> _Exercício breve 1_
Reescreva em forma de lista o parágrafo do texto apresentado abaixo que começa com «Sem patrocínio do setor privado», mantendo seus fatos principais.

Valor econômico, v.19, n.4741, 02/05/2019. Política, p. A10
Centrais sindicais unem-se contra reforma
Kauanna Navarro
Aricia Martins
02/05/2019
Até então inédita no Brasil, a unidade entre as centrais sindicais deve ser a estratégia usada daqui em diante para enfrentar a restrição orçamentária e a perda de representatividade dessas organizações, avaliam sindicalistas e estudiosos do movimento ouvidos pelo Valor. Na primeira comemoração do 1º de Maio após a extinção do Ministério do Trabalho, Força Sindical, CUT e outras oito centrais dividiram o palanque montado no Vale do Anhangabaú, no centro de São Paulo, para protestar contra a reforma da Previdência, em conjunto com as frentes Brasil Popular e Povo Sem Medo. Uma greve geral foi convocada para 14 de junho.
Quando a proposta de mudança nas regras de aposentadoria foi enviada ao Congresso, no fim de fevereiro, as entidades sindicais não haviam fechado questão sobre o assunto, divergência aparentemente superada. Presente no ato de ontem, a UGT não participou de um protesto que reuniu oito centrais na capital paulista em 20 de fevereiro.
Sem patrocínio do setor privado e de empresas estatais, ao contrário das edições anteriores, o orçamento levantado de R$ 700 mil para a festa saiu do bolso das próprias centrais e não permitiu a realização de sorteios de prêmios, como carros. As atrações musicais - este ano, a principal foi a funkeira Ludmilla - também foram menos numerosas. Para efeito de comparação, o evento da Força em 2018, que é tradicionalmente o que conta com maior plateia e presença de artistas, custou R$ 2 milhões.
Segundo Clemente Ganz Lúcio, diretor técnico do Departamento Intersindical de Estatística e Estudos Socioeconômicos (Dieese), a postura mais combativa das centrais contra temas caros aos empresários pode ter afastado potenciais patrocinadores. A arrecadação para a festa também foi prejudicada pela Medida Provisória 873, que suspendeu o desconto da contribuição sindical da folha de pagamento dos trabalhadores.

> _Exercício breve 2_
Formate como uma lista JSON de strings as linhas dos registros abaixo, iniciando pela linha que contém "Task: Click the 11:42 AM timestamp" e terminando após a linha que contém "(x=408, y=348)". Use uma string para cada linha e omita as linhas em branco.

Dados de elementos e posições de texto:
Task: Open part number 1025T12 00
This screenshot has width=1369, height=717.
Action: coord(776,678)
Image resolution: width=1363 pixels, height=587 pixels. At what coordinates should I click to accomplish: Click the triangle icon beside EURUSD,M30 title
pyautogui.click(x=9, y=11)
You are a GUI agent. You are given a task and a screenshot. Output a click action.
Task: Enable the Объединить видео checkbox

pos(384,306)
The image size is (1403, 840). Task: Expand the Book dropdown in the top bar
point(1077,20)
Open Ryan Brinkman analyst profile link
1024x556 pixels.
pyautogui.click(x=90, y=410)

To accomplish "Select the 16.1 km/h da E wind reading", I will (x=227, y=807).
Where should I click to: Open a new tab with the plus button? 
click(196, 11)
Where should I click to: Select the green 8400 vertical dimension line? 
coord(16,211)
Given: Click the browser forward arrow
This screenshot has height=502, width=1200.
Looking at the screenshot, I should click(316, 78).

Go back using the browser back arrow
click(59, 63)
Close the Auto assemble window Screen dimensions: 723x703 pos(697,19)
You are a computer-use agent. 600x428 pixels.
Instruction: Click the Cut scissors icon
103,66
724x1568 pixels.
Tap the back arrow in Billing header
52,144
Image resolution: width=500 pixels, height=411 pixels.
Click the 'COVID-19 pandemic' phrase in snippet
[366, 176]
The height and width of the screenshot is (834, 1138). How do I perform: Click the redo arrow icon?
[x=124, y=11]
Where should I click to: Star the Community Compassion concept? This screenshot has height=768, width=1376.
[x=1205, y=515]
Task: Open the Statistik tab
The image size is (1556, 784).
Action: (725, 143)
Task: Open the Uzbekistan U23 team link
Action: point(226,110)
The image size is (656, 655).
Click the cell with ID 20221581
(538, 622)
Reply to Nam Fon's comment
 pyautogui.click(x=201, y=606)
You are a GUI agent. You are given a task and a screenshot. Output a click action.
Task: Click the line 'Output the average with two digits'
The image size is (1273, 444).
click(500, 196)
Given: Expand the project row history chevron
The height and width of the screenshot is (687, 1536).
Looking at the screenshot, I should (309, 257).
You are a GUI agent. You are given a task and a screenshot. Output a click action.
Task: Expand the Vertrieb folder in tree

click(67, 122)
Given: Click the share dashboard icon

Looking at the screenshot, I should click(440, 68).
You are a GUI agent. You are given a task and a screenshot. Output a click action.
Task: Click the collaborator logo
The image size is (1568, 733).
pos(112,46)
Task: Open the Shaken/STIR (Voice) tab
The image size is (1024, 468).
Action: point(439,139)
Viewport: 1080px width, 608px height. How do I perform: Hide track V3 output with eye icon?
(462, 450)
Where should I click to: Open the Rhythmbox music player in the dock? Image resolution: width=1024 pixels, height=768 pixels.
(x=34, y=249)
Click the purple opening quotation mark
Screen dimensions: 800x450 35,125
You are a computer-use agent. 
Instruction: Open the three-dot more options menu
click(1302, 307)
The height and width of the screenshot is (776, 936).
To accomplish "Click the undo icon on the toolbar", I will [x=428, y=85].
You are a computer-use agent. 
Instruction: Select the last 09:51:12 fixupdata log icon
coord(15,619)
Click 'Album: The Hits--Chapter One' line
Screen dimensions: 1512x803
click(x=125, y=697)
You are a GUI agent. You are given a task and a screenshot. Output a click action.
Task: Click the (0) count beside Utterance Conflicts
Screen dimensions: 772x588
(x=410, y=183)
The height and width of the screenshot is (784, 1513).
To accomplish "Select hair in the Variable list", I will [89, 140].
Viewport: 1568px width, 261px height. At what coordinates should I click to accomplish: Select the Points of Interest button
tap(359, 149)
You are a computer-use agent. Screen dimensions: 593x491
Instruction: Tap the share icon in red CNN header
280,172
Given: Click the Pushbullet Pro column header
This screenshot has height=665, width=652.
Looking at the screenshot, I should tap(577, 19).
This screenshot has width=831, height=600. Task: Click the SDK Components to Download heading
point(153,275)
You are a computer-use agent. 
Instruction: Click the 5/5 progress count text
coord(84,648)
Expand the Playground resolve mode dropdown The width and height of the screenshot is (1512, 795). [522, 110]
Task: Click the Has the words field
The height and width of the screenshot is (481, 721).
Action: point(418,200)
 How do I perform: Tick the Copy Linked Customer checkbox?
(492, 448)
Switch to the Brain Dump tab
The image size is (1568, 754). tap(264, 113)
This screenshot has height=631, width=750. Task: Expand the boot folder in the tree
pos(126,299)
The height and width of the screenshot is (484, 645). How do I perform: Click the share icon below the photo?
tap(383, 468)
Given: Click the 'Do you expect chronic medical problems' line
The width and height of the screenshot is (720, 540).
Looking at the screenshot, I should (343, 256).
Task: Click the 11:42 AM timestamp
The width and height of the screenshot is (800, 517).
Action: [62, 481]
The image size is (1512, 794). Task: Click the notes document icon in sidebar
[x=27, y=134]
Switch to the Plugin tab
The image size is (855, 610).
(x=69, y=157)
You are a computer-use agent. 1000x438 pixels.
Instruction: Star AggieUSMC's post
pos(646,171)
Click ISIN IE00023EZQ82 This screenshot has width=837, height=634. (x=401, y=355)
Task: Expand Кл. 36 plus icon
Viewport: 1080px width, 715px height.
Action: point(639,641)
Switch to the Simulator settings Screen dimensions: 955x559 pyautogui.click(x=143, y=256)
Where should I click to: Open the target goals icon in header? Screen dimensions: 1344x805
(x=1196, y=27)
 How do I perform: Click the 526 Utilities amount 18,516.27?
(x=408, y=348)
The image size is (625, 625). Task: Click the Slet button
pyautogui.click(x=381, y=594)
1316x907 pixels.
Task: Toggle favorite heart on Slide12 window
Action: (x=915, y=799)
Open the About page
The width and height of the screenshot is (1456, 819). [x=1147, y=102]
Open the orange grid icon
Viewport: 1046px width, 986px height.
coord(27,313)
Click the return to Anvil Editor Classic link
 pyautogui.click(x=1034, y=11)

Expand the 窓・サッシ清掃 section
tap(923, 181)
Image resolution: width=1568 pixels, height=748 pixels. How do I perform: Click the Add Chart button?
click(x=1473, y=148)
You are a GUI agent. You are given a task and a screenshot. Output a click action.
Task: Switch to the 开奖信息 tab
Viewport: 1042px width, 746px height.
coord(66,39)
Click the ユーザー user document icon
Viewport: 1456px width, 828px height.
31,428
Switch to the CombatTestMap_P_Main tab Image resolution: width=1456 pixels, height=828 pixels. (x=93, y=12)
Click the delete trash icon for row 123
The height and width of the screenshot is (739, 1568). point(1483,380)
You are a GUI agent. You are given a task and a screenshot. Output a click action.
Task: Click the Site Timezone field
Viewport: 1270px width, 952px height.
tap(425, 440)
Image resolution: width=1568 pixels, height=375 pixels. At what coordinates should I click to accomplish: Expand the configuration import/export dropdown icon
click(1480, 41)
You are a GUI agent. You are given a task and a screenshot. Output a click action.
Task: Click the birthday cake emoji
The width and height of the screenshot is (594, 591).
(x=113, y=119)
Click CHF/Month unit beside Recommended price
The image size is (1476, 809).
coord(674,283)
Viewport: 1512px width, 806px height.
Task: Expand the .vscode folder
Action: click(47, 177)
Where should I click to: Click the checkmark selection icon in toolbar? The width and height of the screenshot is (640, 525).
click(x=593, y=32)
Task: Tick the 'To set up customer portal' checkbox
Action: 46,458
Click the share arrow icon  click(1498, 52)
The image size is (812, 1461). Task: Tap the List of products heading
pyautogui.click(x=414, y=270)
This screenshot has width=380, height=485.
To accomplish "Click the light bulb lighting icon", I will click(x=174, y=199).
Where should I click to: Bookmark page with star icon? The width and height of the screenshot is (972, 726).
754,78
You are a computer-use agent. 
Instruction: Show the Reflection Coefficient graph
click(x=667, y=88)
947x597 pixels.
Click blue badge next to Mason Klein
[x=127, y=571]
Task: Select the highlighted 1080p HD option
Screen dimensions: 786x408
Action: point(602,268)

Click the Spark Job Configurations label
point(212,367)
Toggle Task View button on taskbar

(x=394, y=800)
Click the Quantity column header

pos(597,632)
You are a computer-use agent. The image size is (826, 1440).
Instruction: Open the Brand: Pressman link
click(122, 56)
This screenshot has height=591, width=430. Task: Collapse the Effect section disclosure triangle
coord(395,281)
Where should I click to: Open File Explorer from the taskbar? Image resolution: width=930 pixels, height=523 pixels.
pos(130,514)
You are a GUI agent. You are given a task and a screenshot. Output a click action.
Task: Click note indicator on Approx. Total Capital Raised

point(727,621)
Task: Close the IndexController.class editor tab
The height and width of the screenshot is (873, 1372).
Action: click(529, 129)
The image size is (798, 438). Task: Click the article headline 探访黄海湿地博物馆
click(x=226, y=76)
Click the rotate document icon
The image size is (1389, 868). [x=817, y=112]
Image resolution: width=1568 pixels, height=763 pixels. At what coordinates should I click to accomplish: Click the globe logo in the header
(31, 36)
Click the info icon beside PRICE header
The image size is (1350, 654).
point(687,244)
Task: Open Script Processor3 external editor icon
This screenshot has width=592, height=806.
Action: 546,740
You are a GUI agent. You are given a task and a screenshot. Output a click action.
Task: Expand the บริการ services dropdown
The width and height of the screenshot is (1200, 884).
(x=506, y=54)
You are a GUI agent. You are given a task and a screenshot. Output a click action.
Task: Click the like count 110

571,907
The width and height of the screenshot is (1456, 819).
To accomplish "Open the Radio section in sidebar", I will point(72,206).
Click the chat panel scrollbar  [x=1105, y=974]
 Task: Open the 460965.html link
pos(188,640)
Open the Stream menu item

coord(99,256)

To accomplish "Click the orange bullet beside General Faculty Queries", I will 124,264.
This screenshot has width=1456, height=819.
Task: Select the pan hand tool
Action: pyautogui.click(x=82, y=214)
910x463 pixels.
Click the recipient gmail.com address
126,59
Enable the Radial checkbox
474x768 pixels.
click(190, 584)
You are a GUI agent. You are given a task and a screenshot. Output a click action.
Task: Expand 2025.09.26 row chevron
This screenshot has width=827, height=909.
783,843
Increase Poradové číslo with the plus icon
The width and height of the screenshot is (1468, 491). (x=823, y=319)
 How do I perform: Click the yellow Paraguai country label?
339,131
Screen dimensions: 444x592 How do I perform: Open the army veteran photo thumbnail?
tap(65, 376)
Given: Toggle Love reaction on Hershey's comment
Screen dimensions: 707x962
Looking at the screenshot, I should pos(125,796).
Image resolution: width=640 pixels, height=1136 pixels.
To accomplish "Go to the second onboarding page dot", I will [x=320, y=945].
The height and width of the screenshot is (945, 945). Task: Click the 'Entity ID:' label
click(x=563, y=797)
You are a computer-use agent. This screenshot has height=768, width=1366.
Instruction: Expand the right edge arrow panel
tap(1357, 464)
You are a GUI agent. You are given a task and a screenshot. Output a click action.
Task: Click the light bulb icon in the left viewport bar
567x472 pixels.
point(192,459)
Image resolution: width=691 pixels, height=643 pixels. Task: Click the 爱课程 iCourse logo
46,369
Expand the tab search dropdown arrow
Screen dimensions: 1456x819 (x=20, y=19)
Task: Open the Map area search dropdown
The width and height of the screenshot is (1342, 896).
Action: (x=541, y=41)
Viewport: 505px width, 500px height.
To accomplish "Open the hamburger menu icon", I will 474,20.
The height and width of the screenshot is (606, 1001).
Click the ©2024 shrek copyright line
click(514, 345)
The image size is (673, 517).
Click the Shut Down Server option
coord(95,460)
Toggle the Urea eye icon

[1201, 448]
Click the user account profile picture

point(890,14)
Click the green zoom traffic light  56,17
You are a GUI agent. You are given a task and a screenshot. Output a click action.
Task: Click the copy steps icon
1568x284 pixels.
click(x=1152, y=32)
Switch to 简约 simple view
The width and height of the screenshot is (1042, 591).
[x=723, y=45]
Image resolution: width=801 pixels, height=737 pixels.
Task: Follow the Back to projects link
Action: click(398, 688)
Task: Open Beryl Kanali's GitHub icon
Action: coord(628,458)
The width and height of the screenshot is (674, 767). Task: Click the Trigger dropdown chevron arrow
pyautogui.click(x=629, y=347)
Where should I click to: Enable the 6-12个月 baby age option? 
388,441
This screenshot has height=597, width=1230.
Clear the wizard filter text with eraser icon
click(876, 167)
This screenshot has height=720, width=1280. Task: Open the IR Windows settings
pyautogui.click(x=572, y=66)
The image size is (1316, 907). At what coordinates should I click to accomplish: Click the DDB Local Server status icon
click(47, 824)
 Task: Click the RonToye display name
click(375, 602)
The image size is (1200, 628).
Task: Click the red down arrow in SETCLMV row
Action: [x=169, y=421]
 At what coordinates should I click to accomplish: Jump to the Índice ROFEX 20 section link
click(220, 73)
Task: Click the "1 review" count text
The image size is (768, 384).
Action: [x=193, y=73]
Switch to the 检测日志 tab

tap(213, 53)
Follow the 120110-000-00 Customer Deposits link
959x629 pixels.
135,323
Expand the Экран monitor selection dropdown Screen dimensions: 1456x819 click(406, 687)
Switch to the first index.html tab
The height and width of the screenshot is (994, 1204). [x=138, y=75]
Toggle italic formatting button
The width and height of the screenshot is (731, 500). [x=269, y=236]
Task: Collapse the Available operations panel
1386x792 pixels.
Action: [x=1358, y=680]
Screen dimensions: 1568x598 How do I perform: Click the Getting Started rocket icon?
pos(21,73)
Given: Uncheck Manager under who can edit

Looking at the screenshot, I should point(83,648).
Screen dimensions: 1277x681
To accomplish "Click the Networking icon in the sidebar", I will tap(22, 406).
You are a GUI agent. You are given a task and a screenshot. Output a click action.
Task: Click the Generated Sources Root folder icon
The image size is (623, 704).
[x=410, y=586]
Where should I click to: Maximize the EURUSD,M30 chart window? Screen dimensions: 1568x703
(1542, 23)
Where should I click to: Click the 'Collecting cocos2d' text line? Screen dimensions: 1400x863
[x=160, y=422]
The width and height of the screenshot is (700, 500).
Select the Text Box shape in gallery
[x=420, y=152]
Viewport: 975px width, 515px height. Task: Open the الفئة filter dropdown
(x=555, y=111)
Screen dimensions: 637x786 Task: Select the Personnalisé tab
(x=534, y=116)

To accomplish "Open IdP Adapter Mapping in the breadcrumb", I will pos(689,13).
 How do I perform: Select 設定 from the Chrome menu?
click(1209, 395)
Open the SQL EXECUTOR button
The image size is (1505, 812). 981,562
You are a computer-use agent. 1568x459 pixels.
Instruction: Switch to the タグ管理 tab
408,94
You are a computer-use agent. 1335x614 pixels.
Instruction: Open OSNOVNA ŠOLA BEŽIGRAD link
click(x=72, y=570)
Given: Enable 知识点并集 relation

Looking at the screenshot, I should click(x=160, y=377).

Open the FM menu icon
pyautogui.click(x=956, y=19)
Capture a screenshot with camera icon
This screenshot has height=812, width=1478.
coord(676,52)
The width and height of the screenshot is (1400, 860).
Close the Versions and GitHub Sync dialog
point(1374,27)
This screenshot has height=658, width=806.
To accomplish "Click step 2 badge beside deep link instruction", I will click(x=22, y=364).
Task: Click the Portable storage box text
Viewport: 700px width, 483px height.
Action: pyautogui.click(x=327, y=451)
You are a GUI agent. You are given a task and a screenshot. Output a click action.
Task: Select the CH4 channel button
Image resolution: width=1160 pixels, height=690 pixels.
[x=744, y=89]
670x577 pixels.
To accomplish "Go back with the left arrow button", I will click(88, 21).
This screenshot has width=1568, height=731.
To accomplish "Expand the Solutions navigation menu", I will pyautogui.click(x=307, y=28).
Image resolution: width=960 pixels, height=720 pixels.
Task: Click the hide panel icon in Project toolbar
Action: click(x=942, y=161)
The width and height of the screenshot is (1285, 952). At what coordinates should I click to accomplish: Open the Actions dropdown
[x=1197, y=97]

> _Resposta correta 1_
- A festa não teve patrocínio do setor privado nem de empresas estatais, ao contrário das edições anteriores.
- O orçamento de R$ 700 mil foi custeado pelas próprias centrais.
- Não houve sorteios de prêmios, como carros.
- As atrações musicais foram menos numerosas, e a principal foi a funkeira Ludmilla.
- Em comparação, o evento da Força em 2018, tradicionalmente o de maior plateia e presença de artistas, custou R$ 2 milhões.

> _Resposta correta 2_
[
  "Task: Click the 11:42 AM timestamp",
  "The width and height of the screenshot is (800, 517).",
  "Action: [62, 481]",
  "The image size is (1512, 794). Task: Click the notes document icon in sidebar",
  "[x=27, y=134]",
  "Switch to the Plugin tab",
  "The image size is (855, 610).",
  "(x=69, y=157)",
  "You are a computer-use agent. 1000x438 pixels.",
  "Instruction: Star AggieUSMC's post",
  "pos(646,171)",
  "Click ISIN IE00023EZQ82 This screenshot has width=837, height=634. (x=401, y=355)",
  "Task: Expand Кл. 36 plus icon",
  "Viewport: 1080px width, 715px height.",
  "Action: point(639,641)",
  "Switch to the Simulator settings Screen dimensions: 955x559 pyautogui.click(x=143, y=256)",
  "Where should I click to: Open the target goals icon in header? Screen dimensions: 1344x805",
  "(x=1196, y=27)",
  " How do I perform: Click the 526 Utilities amount 18,516.27?",
  "(x=408, y=348)"
]